Developing strong social skills is critical to your child’s success in school. It can also be very challenging during the first few weeks of a new school year. New classrooms, different teachers, and new friends can ramp up the anxiety this fall. There are many different ways that you might notice your child is struggling with their social skills.

Recognize your child is struggling.

During the first few weeks of school, things can be very hectic at home. Take time to talk to your kids and look for clues. They may tell you they are having trouble making friends, spending recess or lunchtime alone, or struggling to get organized with their new classes. For intellectually gifted children, it may be that they are introverted socially or prefer to be around older children or adults. Talk to them about their love of learning and curiosity. Encourage them to talk to other kids that may have similar interests.

Shefali Tsabary, the author of The Conscious Parent, asks us to be mindful of what our unconscious agenda is for our child and recognize that it may be different from our child’s agenda. Out of love and concern, we ‘want what’s best’ for our child. Because of this, we want them to have the same or better skills that we have that have been helpful to us in life. Since every child is unique, their personality may not need or want the same thing. Talk to your child and get on the same page about their goals for the year. Then you can lean into their strengths to help them develop their own natural skill set

Normalize the situation.

When we are struggling socially or having trouble fitting in, we often believe that we are alone or that we are the only one experiencing what we are feeling. In development, this is called “Imaginary Audience”. Teenagers believe that they are the only ones in the world that are struggling with something. Of course, that is not the case. Empathize with them and let them know they are not alone. Show compassion. Tell them, “It must be challenging to be experiencing that…”Explain that other teens are struggling with their own issues and may think they are also alone. Share your own experiences with them.
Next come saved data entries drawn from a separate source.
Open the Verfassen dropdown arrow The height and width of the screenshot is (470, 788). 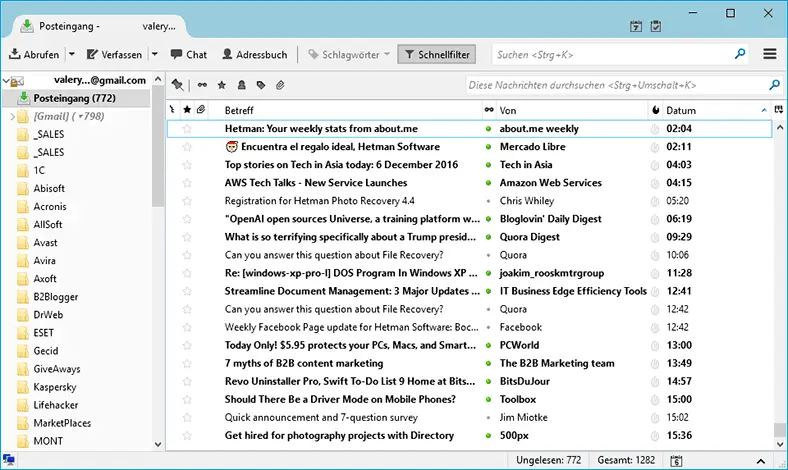coord(154,54)
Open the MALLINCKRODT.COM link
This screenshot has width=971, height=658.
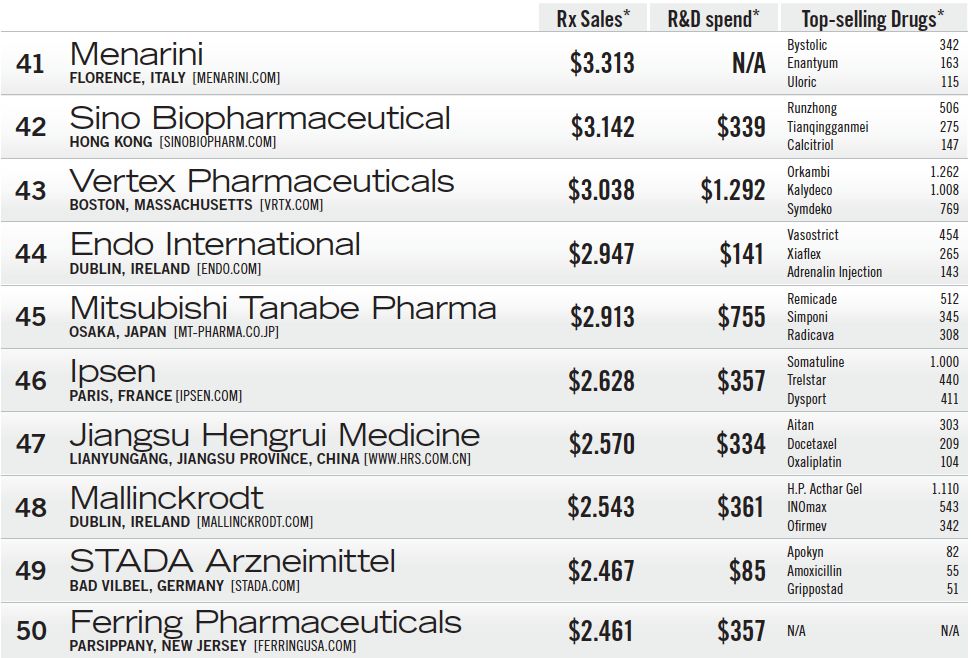(255, 522)
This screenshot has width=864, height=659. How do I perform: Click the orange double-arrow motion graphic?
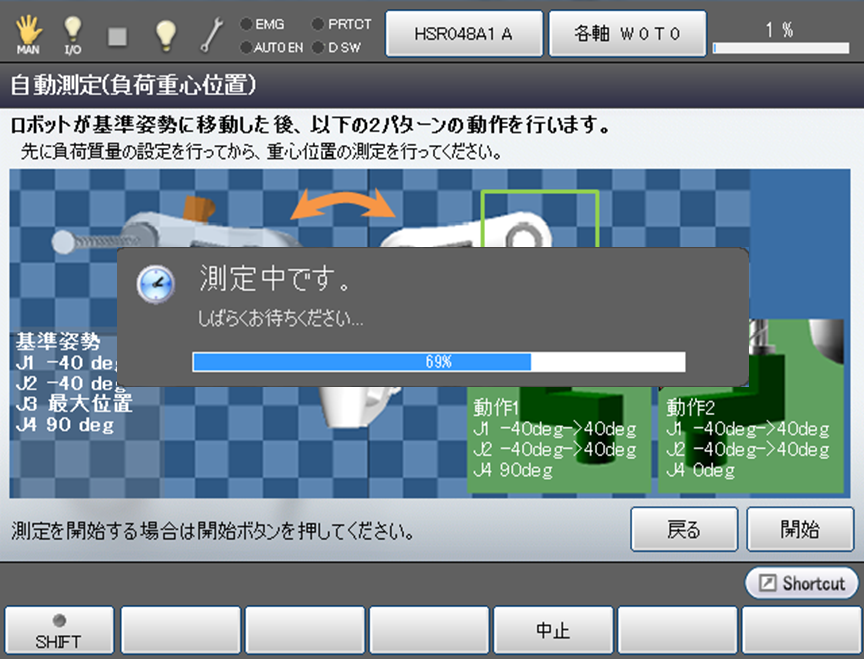pos(341,207)
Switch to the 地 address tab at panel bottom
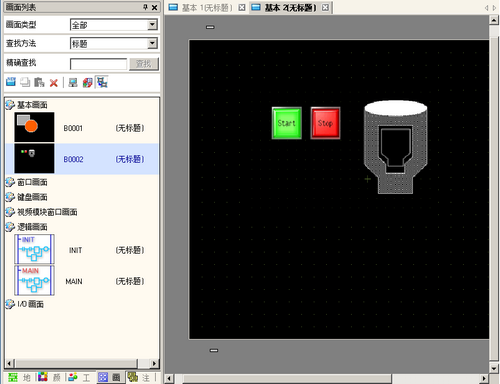Viewport: 500px width, 384px height. tap(19, 377)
Encourage them to look at their situation from a variety of different viewpoints by helping them develop their strength of perspective.
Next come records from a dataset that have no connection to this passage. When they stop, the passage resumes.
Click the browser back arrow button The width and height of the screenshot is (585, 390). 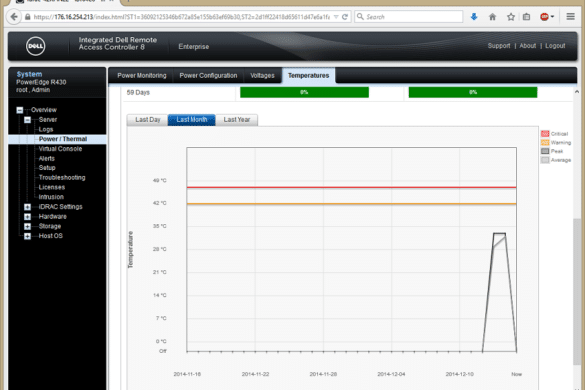[14, 17]
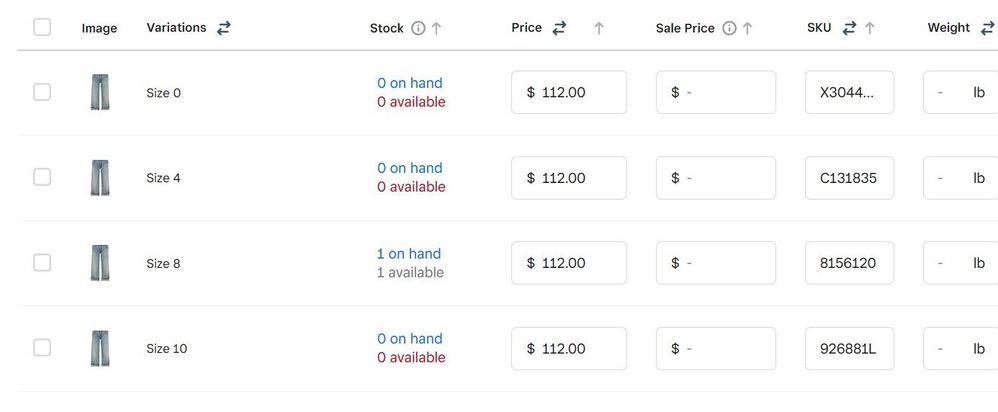Viewport: 998px width, 412px height.
Task: Click the info icon beside Stock
Action: coord(418,28)
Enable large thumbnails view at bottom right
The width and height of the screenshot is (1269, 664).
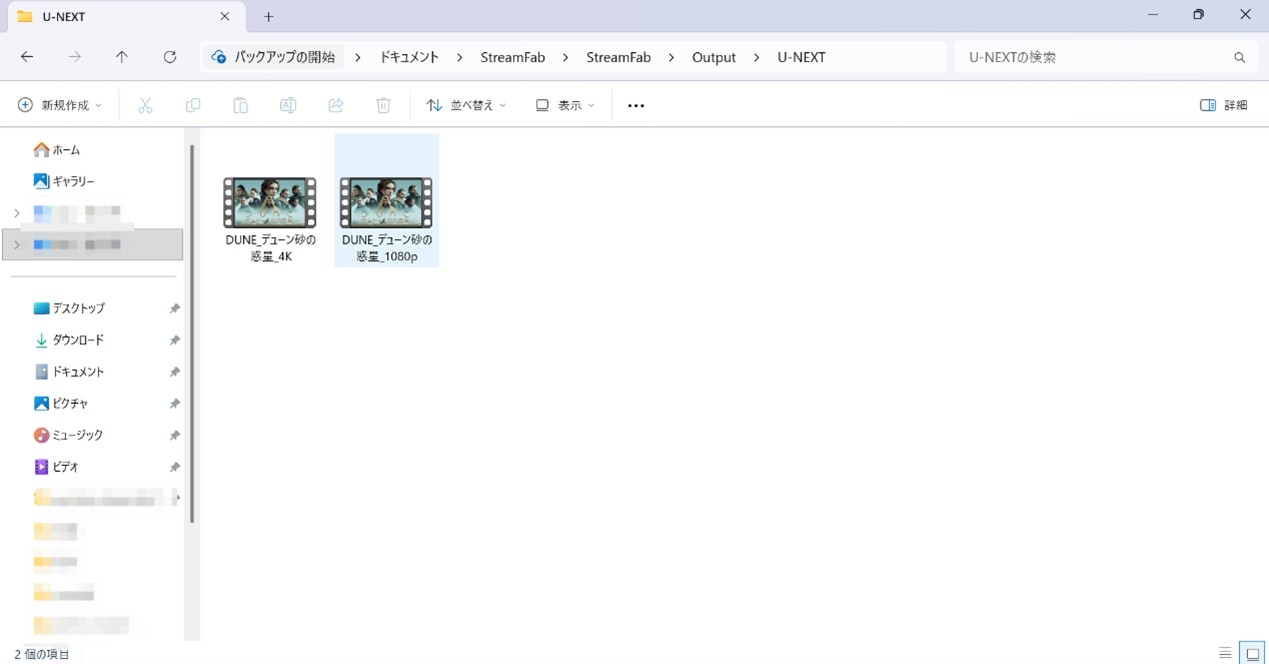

Model engaging ways to connect.

You may feel like you want to come up with solutions for them. Instead, partner with them. They are the ones having different experiences every day; finding ways to partner with them and offer encouragement is a healthy approach. Explain to them scenarios you have dealt with at work. “It was not easy initializing the conversation with a co-worker this week, but I ended up getting helpful information from them I would not have otherwise known”. Be curious with them. Ask them, “What would you find most helpful?”  “If you felt more confident in those skills, how might your day be different?” “One of your strengths is……how might you use that to help in this situation?”

Another way to support your child’s growth in this area is to discover with them things they enjoy doing. Getting them involved in activities outside of school can be a great way for your kids to expand on their skills and connect with more and different people than they do at school.

Adjusting socially at school is challenging for kids of any age. Equipping them with the skills they need by identifying and developing their strengths can help ease challenging social issues and help them have a successful school year.